Timmons: Manufacturers “Excited About Possibilities Ahead”
Manufacturers are “excited about the possibilities ahead” as the countdown to the new administration and new year begin, NAM President and CEO Jay Timmons said on “Bloomberg: Balance of Power” Friday.
What’s going on: The 2017 Tax Cuts and Jobs Act—which President-elect Trump called “rocket fuel” for manufacturing when he first announced it at the NAM board meeting that year—was a game-changer, Timmons told Bloomberg’s Joe Mathieu. “[It] provided record investment, record job growth, record wage growth over the next several years. So, our number-one priority is to get that renewed,” Timmons said.
- Manufacturers’ other priorities in the new administration: ending the regulatory onslaught that’s costing the industry “$350 billion a year and hurting small manufacturers the worst.”

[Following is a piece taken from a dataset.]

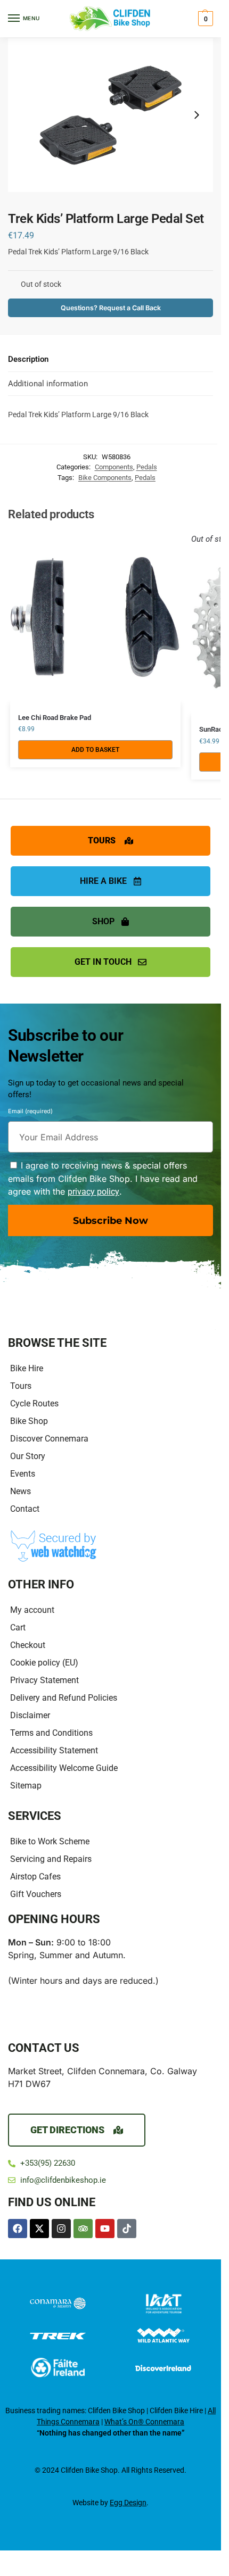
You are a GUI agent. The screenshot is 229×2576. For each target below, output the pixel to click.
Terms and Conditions (51, 1733)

A strong manufacturing base: The incoming administration should prioritize the manufacturing industry from Day One because “you cannot have a successful economy if you don’t have a strong manufacturing base,” Timmons continued. “So, to focus on growing manufacturing in the United States is really the first step in ensuring that your economy is on solid footing.”
Reevaluating three dozen regulations: In recent communications with President-elect Trump and his Cabinet, the NAM has focused on three dozen specific regulations, urging reevaluation of each. Chief among these rules are:
- The liquefied natural gas export permit ban put into place by the Biden administration in January;
- A February ruling by the D.C. District Court ruling that the Securities and Exchange Commission lacks the authority to regulate proxy advisory firms (in response to which the NAM filed a brief last month); and
- The infeasibly strict National Ambient Air Quality Standard for fine particulate matter—also known as PM2.5—announced by the Environmental Protection Agency in February.
The tariff question: If the new administration implements tariffs, it should do so in “a very strategically targeted way to address policy problems that we’re seeing coming out of other countries,” Timmons stated.
- But “I don’t think we have the playbook yet out of the administration. I think we’re waiting to see what the president [decides].”
A unique opportunity: In his second term, President-elect Trump will have the chance to build on both what he started in his first four years in office and the wins of the Biden administration, Timmons said.
- President-elect Trump opened up markets and, through his tax cuts, reduced the cost of doing business in America—and the result was record investment and job creation, Timmons said. “The regulatory certainty that he put in place was so important as well.”
- The Biden administration “invested in specific areas of the economy that were national security concerns, like the CHIPS and Science Act, as well as … that energy transition that’s occurring through some policy provisions of the [Inflation Reduction Act].”
- “President Trump understands that he has a unique opportunity to really just supercharge [growth] even further. And we’re pretty excited about that.”